Mae Shell, a homeschooled young lady, is quoted in The Homeschooling Book of Answers (by Linda Dobson). Her words say it better than I ever could. When asked what she’d most remember about being homeschooled, Mae replied, “The first thing that comes to mind is the importance of my family life. And I mean this in every sense you can imagine, not simply loving, but being friends with my family, enjoying their company, supporting them and knowing they support me no matter what happens…More than being just parents, they are my friends, mentors, teachers, and counselors. I also cherish the friendship of my three younger sisters and older half-brother and sister. I know I will always have these rich, wonderful relationships with my siblings.” Mae goes on to speak of what her family means to her. “I value being a part of this intricate living quilt above everything else.” (pg.222) Can you put a price tag on this type of family strength and love? It’s worth everything!

Yes, but are they socialized??  I find that home schooled children tend to be more mature, sensitive to others, caring and ministry oriented. For people who question the socialization aspect of home schooling- socialization is not taught at school. There may be character curriculum in a public school, but its teaching comprises a tiny part of the child’s week. Character isn’t integrated into life as it can be in a home setting – it’s just presented as another lesson. As a public school teacher for 16 years, I depended on parents to teach kindness self control, caring for others, manners, and appropriate behavior. In order for my classroom to be effective, those social skills already needed to be learned at home. Bottom line - moms and dads are the molders of social skills.

Homeschooled children are among the most considerate, sensitive, mannerly children I have ever come in contact with. Someone asked me if not sending a child to public school would be detrimental. I replied, “Imagine never having to deal with being pushed into your place in the hierarchy based on what clothes you wear, what you look like, and how much of a clone of your peers you become. Imagine never having to worry about being bullied, not having to hear obscenities or witness fist fights.

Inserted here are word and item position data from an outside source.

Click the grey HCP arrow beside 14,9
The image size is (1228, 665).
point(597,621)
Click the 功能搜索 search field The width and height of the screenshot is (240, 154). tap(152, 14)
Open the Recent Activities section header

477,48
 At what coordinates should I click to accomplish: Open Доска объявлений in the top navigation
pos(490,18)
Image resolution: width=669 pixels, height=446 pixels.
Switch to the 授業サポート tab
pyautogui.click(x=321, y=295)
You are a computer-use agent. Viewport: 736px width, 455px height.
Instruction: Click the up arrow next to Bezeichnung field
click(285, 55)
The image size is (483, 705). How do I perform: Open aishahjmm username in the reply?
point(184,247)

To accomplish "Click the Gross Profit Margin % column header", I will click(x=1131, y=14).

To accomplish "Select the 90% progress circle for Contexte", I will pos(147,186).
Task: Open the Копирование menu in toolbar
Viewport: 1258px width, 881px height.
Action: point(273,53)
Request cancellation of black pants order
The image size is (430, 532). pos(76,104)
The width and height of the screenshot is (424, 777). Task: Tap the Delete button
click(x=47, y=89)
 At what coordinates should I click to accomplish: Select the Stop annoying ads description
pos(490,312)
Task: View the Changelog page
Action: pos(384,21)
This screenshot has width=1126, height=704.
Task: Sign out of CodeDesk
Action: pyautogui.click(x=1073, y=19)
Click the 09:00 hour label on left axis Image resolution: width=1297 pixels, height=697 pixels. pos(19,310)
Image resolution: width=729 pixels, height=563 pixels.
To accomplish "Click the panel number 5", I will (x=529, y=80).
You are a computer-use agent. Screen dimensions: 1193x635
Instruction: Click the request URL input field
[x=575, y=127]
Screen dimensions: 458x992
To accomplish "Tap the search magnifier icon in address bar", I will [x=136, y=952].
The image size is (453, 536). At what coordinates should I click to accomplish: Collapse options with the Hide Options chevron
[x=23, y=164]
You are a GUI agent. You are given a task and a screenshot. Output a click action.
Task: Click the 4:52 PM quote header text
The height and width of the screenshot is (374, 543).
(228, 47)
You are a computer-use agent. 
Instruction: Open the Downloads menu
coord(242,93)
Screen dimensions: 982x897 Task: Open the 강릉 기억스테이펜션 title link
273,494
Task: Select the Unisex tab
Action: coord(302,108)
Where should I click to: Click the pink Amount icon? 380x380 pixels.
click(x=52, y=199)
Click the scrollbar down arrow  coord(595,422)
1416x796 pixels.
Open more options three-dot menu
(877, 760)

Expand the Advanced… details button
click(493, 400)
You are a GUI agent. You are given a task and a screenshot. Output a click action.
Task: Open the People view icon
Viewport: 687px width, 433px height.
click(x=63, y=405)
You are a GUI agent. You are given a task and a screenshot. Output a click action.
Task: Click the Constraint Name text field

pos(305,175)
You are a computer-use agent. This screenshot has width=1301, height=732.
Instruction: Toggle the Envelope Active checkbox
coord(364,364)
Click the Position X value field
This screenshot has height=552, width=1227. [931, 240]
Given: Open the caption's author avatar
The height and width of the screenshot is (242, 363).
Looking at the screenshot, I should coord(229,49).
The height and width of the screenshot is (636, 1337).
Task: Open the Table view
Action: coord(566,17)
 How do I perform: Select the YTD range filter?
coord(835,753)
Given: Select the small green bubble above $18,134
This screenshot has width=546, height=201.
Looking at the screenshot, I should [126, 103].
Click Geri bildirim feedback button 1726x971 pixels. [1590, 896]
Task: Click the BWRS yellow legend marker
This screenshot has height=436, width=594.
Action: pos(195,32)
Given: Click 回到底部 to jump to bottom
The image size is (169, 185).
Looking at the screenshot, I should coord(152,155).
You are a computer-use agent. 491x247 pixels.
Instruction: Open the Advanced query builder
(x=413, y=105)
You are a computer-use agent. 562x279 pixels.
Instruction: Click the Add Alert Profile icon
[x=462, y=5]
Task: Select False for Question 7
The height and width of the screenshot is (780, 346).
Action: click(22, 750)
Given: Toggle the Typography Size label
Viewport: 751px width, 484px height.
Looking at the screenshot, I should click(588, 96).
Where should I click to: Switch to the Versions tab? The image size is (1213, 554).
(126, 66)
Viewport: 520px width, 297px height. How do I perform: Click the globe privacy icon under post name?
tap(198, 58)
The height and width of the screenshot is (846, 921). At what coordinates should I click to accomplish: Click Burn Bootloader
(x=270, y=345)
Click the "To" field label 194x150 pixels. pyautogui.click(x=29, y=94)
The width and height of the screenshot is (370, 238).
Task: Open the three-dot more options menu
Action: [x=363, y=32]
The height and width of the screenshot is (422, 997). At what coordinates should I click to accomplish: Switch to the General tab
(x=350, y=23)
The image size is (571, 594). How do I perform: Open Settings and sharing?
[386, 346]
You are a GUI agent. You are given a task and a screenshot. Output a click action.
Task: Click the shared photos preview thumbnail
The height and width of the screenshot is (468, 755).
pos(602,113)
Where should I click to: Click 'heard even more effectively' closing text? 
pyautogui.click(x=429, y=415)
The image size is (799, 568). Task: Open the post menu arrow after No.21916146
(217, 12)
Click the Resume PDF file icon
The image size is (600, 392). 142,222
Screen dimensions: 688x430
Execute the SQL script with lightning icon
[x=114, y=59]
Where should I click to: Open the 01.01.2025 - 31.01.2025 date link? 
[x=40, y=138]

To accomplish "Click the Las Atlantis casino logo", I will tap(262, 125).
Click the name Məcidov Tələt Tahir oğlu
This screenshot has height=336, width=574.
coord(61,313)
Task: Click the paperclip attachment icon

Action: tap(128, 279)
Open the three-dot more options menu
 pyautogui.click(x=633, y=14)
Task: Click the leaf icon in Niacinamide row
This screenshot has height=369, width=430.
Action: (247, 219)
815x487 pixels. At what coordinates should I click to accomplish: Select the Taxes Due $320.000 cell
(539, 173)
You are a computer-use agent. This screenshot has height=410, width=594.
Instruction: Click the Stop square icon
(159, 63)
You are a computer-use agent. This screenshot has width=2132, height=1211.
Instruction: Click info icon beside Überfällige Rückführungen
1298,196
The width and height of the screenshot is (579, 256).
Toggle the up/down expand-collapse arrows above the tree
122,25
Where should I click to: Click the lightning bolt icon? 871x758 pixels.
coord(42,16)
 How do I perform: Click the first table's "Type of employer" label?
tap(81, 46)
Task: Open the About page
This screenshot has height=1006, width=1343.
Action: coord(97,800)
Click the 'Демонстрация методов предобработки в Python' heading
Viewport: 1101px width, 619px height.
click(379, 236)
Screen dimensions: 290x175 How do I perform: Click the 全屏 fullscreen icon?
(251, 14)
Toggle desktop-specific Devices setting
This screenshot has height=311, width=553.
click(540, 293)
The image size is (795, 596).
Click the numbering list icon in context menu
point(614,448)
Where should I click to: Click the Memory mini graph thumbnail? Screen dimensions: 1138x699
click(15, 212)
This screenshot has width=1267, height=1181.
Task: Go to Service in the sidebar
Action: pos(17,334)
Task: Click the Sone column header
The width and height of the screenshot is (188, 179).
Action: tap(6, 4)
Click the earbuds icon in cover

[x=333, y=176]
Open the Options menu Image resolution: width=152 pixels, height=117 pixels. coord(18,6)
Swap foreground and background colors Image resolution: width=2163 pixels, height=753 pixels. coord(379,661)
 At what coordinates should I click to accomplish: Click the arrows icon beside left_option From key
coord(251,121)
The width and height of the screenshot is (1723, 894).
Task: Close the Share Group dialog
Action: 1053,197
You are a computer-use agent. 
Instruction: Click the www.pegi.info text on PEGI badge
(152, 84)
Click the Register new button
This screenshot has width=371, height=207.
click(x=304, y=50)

I know many people who have gone through years of therapy to try to get beyond ways they were treated as children in public school. Imagine being so free that that whole “you don’t belong here” worry is like a foreign land.”


Do I think the public school has a place in educating our children? Yes, but I believe it is primarily for those children whose home life is abusive –horrible things are witnessed at home, and their only way of escape is coming to school. Many children live in these situations and, for them, school is a godsend. No, it’s not the very best educationally and emotionally, but it’s far better than what they could have at home. So while the public school has its place, I believe it’s secondary in quality to the type of education that can occur in the home.